The nurse walked in and her face delivered the news long before her lips could say, “Baby girl, you are pregnant”. To this day, I’m unclear as to why but I began laughing hysterically; I think it was some twisted defence mechanism to maintain sanity.
There I was, a straight-A student, pregnant, and at university abroad, thinking, “How am I going to break this to my parents back home in Trinidad?”
The nurse handed me a pamphlet and went through the routine of informing me that the college clinic offered no assistance during pregnancy. The tri-fold handout had photograph of a mother and child on the front cover with a heading about ‘options’.
Inside, there was a list of clinics that I could attend to ‘take care of it’ or agencies that specialized in adoption services. Finally, on the back cover listed the contact information for the lone, low-income medical centre that offered support and pre-natal care, if I decided to embark on this journey.

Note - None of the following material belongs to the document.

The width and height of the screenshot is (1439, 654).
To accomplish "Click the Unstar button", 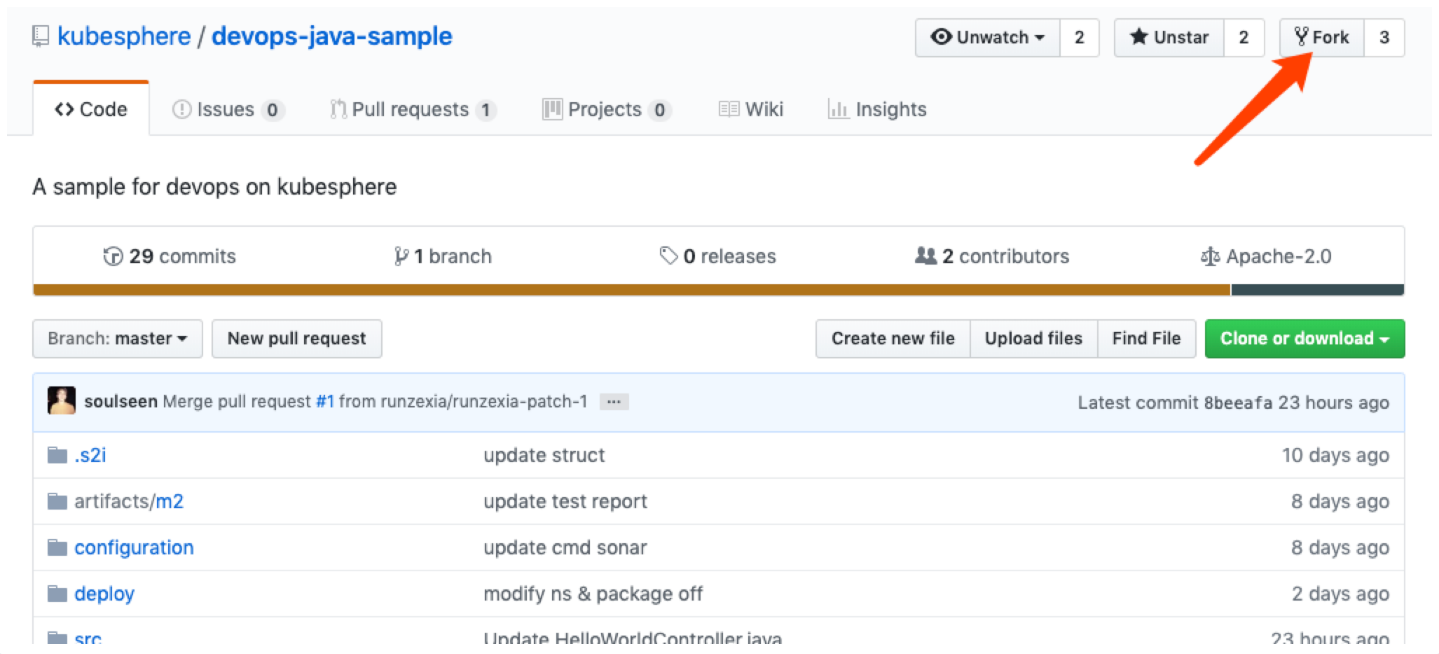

Looking back, I think that pamphlet was a printed microcosm of the level of genuine support that is to be expected when one chooses the proverbial road less travelled. Of all your family, friends and acquaintances, only a handful will truly have your back in times of crisis. Of that handful whose love for you is undeniable, there are still those who will impose their own doubts and fears on your already bleak situation. But, that’s okay!
After breaking the news to my parents that their firstborn child was now three months pregnant for a Rasta man, my mother and greatest supporter decided that I had only two options: I was to either drop out of school and return to Trinidad immediately to have the baby or stay in school and when the baby was born send him to Trinidad to be raised by grandparents. It was a challenge standing against her on this issue, but I opted for neither. I fought through and graduated two and a half years later on top of my class with my son at my side.
My lesson? In your calamity be discerning, and trust your instincts. No one is going to grasp the intricacies of your problem better than you. Don’t be afraid to tune out the advice of others when you know in your core that it’s not the best decision for you – even when the advice is coming from someone who has your best interest at heart.
Deliverance and encouragement sometimes come from the most unlikely source. My father was terrified to have me break the news to my grandmother, that I was pregnant out of wedlock, while still a student. Before making the call I had braced myself for total humiliation, and a proper scolding for bringing shame to the family.
Instead, my grandmother’s kind words, non-judgmental approach, compassion and understanding brought me to tears. All wrapped up in my troubles and ready for a fight, I had forgotten that with her age came wisdom. She too had many obstacles to overcome as a woman in the 1940s seeking out higher education from poor beginnings. To her, the blessing of a great-grandchild outweighed the negative scrutiny and upcoming hardships; my responsibility was to keep pushing forward.
So yes, it’s okay to doubt yourself – for a moment. A moment of doubt gives way for deeper contemplation and fine-tuning of your game plan. It’s not okay to allow yourself to wallow in a cesspit of self-pity and uncertainty and thwart any potential of resolve. Necessity really is the mother of all invention, and when your back is against a wall, you’ll discover that you are stronger and more resourceful than you had ever perceived.Be resilient. Be stubborn.
Insanity by definition is doing the same thing while expecting a different result, so assuming we’re not crackpots, learning to embrace change and be fearless when we come to a decision is a must. Mistakes are mere side effects of progress, so be open to them as well. Cry over them for a moment, but then press on.
When life throws us curveballs, the answers aren’t always immediately clear, and problems aren’t instantaneously resolved. I have questioned God at various, difficult junctures in my life. Reflecting now, I feel like the ungrateful Israelites. So now, I pray for faith, because through each turmoil and decision, I believe there has been a single consistent thread – my faith. Don’t be ashamed to say a prayer (even when you feel guilty for not having done so for ages), or listen to uplifting music. When things don’t go your way, sometimes, you just have to claim a sense of calm, steadiness and comfort – a reassurance that all things will work for good… even when the end result is out of sight.